→ **Exercise prompt**: In the records that follow, the lines from the one containing "You are a GUI" to the one containing "Privacy Policy (191, 1362)", inclusive, are to be given again exactly.

→ **Listed entries**:
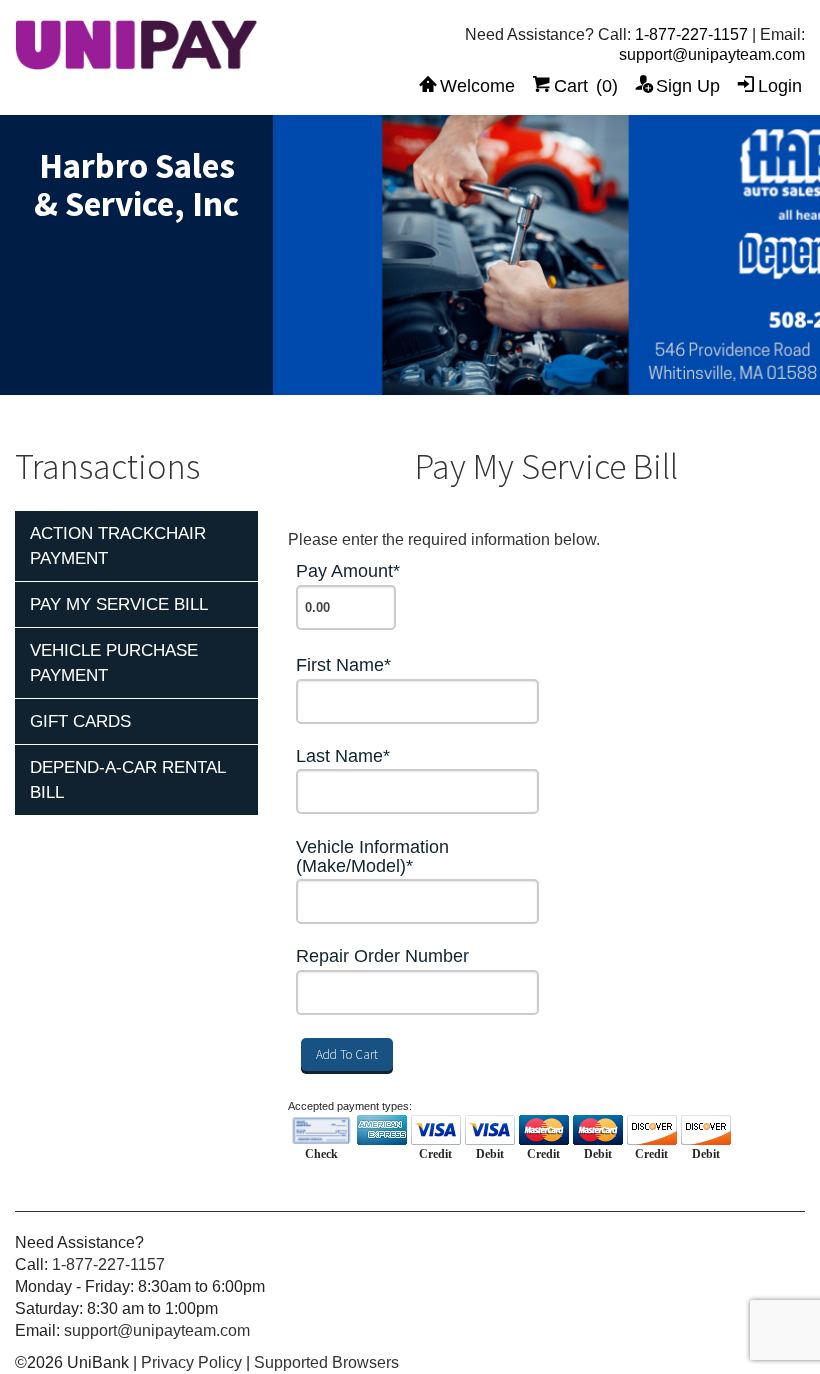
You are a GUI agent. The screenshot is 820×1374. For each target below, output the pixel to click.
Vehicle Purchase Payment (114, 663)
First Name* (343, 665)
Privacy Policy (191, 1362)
...
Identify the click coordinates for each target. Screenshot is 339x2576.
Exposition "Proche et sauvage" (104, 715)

→ **Output**:
You are a GUI agent. The screenshot is 820×1374. For each target below, output the pixel to click.
Vehicle Purchase Payment (114, 663)
First Name* (343, 665)
Privacy Policy (191, 1362)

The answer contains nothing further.